The Bank of England is expected to hike interest rates for the fifth time in a row, but experts warn that any hesitation could help push the price of petrol higher for squeezed British drivers.
The Bank of England is widely predicted to increase its base rate from 1%, already the highest in 13 years, to 1.25%.
It would be the first time since January 2009 that the rate has been higher than 1%.
The nine-person Monetary Policy Committee (MPC), which sets the rate, will announce its decision on Thursday.
They will want to rein in inflation, which has hit highs not seen for decades.
“The Bank of England faces a stern test of its mettle at the next interest rate decision, and any hesitation is likely to result in the pound being punished on the currency markets,” said Laith Khalaf, head of investment analysis, AJ Bell.
Such a drop would mean that the price of petrol and diesel, and other imports that the UK pays for in dollars, would rise.
This month the average price of filing a family car topped £100 for the first time.
Any further jump is unlikely to be welcomed by drivers.
There are many indications that the Bank might hike rates.
The MPC has voted for a rise in each of the last four meetings, in December, February, March and May.
Last time three out of nine members of the Monetary Policy Committee already voted for rates to be set at 1.25%.
However, some things have changed since then. The UK economy looks set to struggle, with an OECD forecast predicting it will be the weakest in the Group of Seven (G7) next year.
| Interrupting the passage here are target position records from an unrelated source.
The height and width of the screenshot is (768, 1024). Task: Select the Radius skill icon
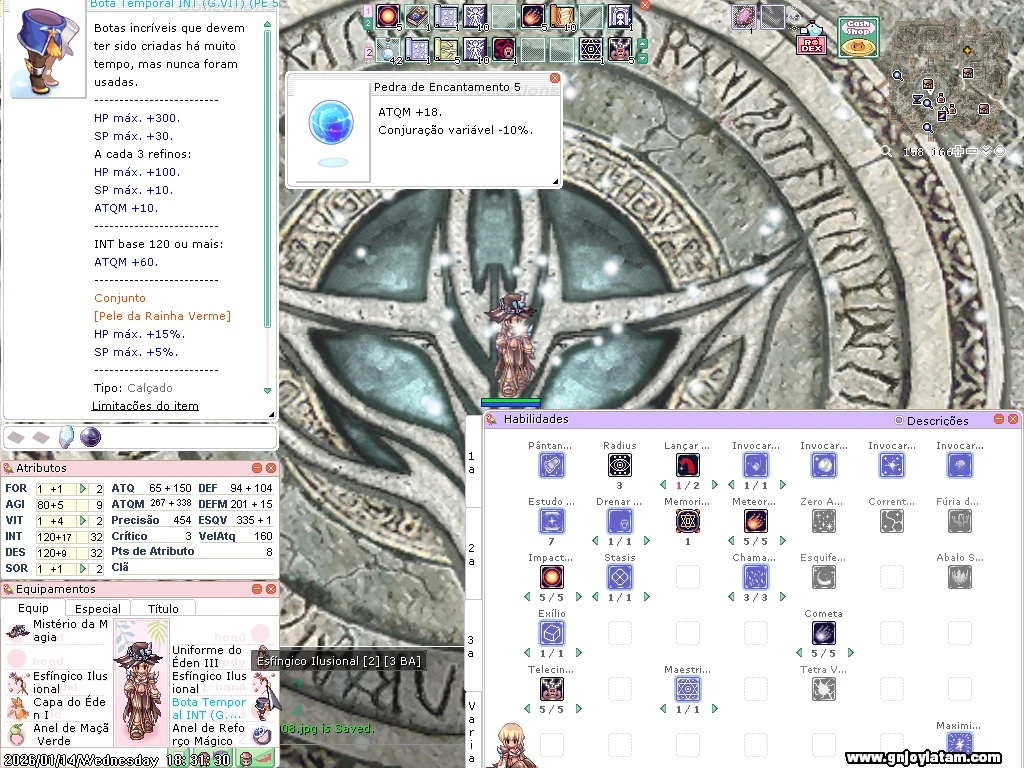(x=620, y=465)
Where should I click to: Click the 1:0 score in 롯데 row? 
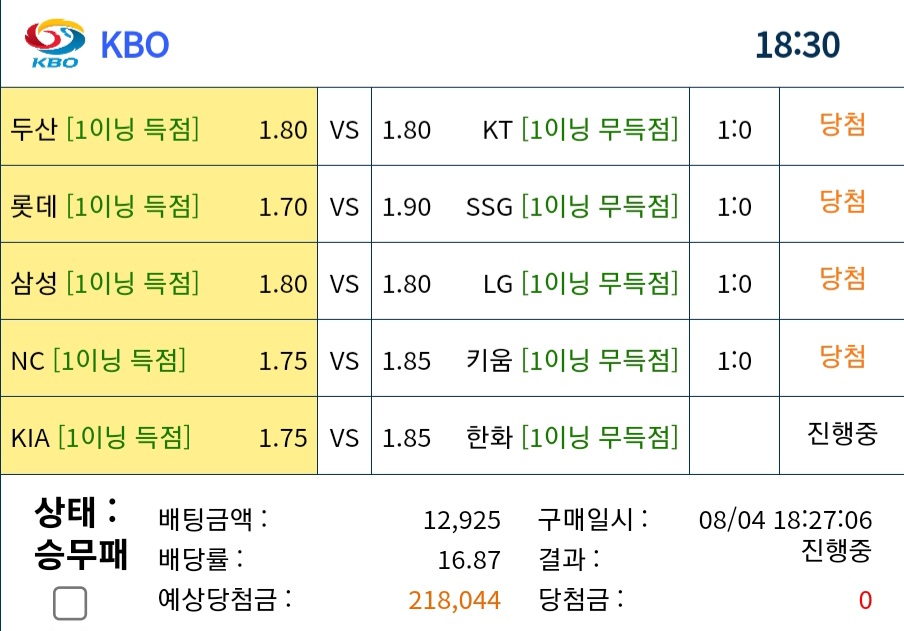tap(734, 207)
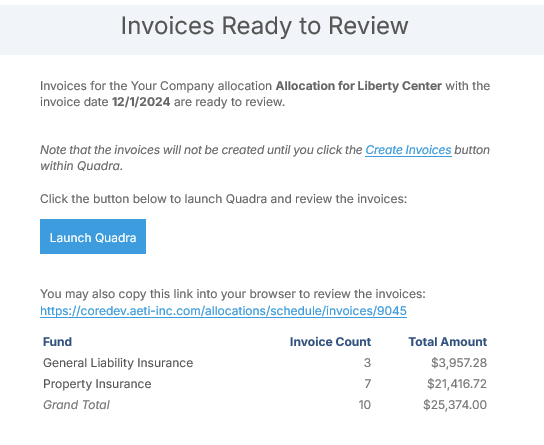Click the Invoice Count column header
Image resolution: width=544 pixels, height=445 pixels.
coord(330,342)
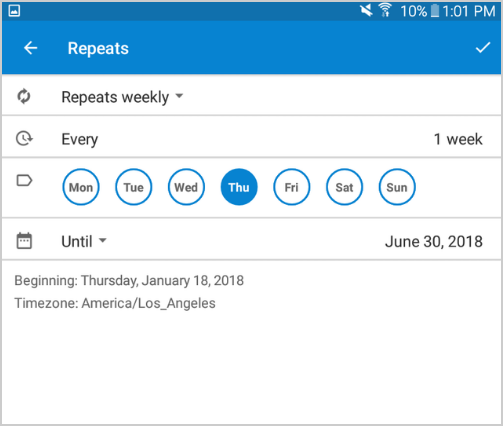Tap the back arrow icon
Screen dimensions: 503x426
[x=30, y=48]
“By raising interest rates, the Bank is putting the brakes on an economy that is already slowing of its own accord.
“That risks the economy stalling, or worse, going into reverse.” Mr Khalaf said.
The Bank has been given a little more wriggle room by the Chancellor, who is set to funnel billions to struggling households to help them deal with soaring energy bills.
An interest rate raise will eat away at some of this handout because the cost of borrowing will go up for homeowners.
But equally, drivers would suffer if rates are maintained and savers will benefit from a hike.